◆ Action item
Show all lines below holding the string "Save".

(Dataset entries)

☆ ☆ ☆ ☆ ☆ ☆ ☆

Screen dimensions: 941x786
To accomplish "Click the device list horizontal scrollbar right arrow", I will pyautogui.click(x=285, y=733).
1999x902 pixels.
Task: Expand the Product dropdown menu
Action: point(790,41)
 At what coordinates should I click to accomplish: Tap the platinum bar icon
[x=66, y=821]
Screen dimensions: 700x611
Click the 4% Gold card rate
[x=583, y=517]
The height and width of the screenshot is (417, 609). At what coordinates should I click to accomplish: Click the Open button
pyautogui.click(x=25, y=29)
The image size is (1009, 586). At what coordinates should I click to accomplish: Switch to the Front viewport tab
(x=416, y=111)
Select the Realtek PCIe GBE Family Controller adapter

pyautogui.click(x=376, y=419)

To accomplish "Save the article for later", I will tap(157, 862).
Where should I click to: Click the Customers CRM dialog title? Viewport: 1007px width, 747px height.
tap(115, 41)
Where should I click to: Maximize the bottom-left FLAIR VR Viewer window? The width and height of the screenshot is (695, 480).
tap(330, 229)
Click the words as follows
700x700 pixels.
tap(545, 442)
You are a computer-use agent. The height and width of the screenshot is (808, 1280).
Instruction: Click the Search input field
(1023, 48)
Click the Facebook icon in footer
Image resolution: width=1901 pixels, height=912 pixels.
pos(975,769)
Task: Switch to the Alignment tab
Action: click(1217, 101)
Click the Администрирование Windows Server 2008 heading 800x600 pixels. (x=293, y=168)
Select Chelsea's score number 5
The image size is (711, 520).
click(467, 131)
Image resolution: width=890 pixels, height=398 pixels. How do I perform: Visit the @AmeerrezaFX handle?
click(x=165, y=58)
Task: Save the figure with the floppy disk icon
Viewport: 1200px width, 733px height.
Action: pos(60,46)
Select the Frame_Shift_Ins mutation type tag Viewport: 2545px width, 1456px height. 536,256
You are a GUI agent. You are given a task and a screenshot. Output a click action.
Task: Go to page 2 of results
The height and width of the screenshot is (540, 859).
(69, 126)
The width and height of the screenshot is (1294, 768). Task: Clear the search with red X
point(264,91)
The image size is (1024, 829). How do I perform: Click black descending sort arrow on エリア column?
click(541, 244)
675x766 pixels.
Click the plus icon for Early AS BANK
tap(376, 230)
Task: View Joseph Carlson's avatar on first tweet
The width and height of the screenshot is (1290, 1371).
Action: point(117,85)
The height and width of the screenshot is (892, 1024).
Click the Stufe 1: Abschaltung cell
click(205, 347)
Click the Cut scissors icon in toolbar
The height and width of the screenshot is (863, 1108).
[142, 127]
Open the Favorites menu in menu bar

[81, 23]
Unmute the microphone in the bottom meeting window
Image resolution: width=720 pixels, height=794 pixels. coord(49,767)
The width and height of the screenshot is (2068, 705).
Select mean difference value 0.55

☆ ☆ ☆ ☆ ☆ ☆ ☆

◆ Task response
To accomplish "Save the article for later", I will tap(157, 862).
Task: Save the figure with the floppy disk icon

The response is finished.